• [Instructions to follow]: Print all entries word for word.

Start of Raw data

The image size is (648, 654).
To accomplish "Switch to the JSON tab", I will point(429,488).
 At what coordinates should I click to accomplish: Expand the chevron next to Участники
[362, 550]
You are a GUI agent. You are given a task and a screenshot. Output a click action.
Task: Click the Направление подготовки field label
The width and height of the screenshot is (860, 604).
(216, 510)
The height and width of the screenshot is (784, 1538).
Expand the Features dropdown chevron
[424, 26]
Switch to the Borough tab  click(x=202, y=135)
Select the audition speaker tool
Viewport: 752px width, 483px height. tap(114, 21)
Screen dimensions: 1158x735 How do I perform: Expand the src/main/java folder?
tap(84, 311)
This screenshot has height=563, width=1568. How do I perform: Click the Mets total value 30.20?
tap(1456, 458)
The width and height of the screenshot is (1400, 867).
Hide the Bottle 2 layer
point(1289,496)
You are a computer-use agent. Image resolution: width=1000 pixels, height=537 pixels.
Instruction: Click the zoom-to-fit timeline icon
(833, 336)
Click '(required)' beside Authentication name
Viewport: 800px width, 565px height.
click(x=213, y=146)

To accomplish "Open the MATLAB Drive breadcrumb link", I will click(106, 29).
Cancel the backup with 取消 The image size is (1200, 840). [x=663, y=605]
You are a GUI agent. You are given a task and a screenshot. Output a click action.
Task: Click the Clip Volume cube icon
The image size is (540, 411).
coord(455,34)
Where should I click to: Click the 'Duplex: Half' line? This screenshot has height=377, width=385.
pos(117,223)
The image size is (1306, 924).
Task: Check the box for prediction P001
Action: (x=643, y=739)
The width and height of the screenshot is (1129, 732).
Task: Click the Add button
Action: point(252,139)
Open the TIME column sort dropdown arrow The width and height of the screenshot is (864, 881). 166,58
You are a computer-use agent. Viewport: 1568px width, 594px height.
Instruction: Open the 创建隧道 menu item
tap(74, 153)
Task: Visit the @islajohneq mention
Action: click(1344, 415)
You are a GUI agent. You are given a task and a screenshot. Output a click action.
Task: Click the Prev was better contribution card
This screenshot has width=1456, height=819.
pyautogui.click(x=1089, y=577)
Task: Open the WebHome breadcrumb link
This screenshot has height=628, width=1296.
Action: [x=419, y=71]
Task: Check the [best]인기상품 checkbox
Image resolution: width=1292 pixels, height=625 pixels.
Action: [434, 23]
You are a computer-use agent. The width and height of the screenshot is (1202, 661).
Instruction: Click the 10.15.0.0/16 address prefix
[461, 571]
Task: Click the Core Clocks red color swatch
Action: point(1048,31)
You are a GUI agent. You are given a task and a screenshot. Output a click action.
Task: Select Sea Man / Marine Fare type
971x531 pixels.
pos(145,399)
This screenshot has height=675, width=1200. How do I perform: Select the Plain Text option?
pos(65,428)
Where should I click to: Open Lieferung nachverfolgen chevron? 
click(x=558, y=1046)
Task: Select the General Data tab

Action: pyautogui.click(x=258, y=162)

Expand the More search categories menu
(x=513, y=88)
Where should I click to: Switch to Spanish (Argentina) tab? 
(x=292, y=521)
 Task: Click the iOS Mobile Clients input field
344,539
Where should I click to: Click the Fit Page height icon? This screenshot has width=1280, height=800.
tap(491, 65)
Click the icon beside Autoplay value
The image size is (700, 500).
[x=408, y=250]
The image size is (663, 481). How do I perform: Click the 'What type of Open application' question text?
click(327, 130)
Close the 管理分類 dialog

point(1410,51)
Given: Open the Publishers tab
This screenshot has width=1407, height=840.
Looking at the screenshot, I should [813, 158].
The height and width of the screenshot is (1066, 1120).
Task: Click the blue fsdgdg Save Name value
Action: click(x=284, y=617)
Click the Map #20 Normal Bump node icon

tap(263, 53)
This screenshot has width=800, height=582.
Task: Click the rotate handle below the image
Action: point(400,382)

End of Raw data

• [Answer space]:
The image size is (648, 654).
To accomplish "Switch to the JSON tab", I will point(429,488).
 At what coordinates should I click to accomplish: Expand the chevron next to Участники
[362, 550]
You are a GUI agent. You are given a task and a screenshot. Output a click action.
Task: Click the Направление подготовки field label
The width and height of the screenshot is (860, 604).
(216, 510)
The height and width of the screenshot is (784, 1538).
Expand the Features dropdown chevron
[424, 26]
Switch to the Borough tab  click(x=202, y=135)
Select the audition speaker tool
Viewport: 752px width, 483px height. tap(114, 21)
Screen dimensions: 1158x735 How do I perform: Expand the src/main/java folder?
tap(84, 311)
This screenshot has height=563, width=1568. How do I perform: Click the Mets total value 30.20?
tap(1456, 458)
The width and height of the screenshot is (1400, 867).
Hide the Bottle 2 layer
point(1289,496)
You are a computer-use agent. Image resolution: width=1000 pixels, height=537 pixels.
Instruction: Click the zoom-to-fit timeline icon
(833, 336)
Click '(required)' beside Authentication name
Viewport: 800px width, 565px height.
click(x=213, y=146)

To accomplish "Open the MATLAB Drive breadcrumb link", I will click(106, 29).
Cancel the backup with 取消 The image size is (1200, 840). [x=663, y=605]
You are a GUI agent. You are given a task and a screenshot. Output a click action.
Task: Click the Clip Volume cube icon
The image size is (540, 411).
coord(455,34)
Where should I click to: Click the 'Duplex: Half' line? This screenshot has height=377, width=385.
pos(117,223)
The image size is (1306, 924).
Task: Check the box for prediction P001
Action: (x=643, y=739)
The width and height of the screenshot is (1129, 732).
Task: Click the Add button
Action: point(252,139)
Open the TIME column sort dropdown arrow The width and height of the screenshot is (864, 881). 166,58
You are a computer-use agent. Viewport: 1568px width, 594px height.
Instruction: Open the 创建隧道 menu item
tap(74, 153)
Task: Visit the @islajohneq mention
Action: click(1344, 415)
You are a GUI agent. You are given a task and a screenshot. Output a click action.
Task: Click the Prev was better contribution card
This screenshot has width=1456, height=819.
pyautogui.click(x=1089, y=577)
Task: Open the WebHome breadcrumb link
This screenshot has height=628, width=1296.
Action: [x=419, y=71]
Task: Check the [best]인기상품 checkbox
Image resolution: width=1292 pixels, height=625 pixels.
Action: [434, 23]
You are a computer-use agent. The width and height of the screenshot is (1202, 661).
Instruction: Click the 10.15.0.0/16 address prefix
[461, 571]
Task: Click the Core Clocks red color swatch
Action: point(1048,31)
You are a GUI agent. You are given a task and a screenshot. Output a click action.
Task: Select Sea Man / Marine Fare type
971x531 pixels.
pos(145,399)
This screenshot has height=675, width=1200. How do I perform: Select the Plain Text option?
pos(65,428)
Where should I click to: Open Lieferung nachverfolgen chevron? 
click(x=558, y=1046)
Task: Select the General Data tab

Action: pyautogui.click(x=258, y=162)

Expand the More search categories menu
(x=513, y=88)
Where should I click to: Switch to Spanish (Argentina) tab? 
(x=292, y=521)
 Task: Click the iOS Mobile Clients input field
344,539
Where should I click to: Click the Fit Page height icon? This screenshot has width=1280, height=800.
tap(491, 65)
Click the icon beside Autoplay value
The image size is (700, 500).
[x=408, y=250]
The image size is (663, 481). How do I perform: Click the 'What type of Open application' question text?
click(327, 130)
Close the 管理分類 dialog

point(1410,51)
Given: Open the Publishers tab
This screenshot has width=1407, height=840.
Looking at the screenshot, I should [813, 158].
The height and width of the screenshot is (1066, 1120).
Task: Click the blue fsdgdg Save Name value
Action: click(x=284, y=617)
Click the Map #20 Normal Bump node icon

tap(263, 53)
This screenshot has width=800, height=582.
Task: Click the rotate handle below the image
Action: point(400,382)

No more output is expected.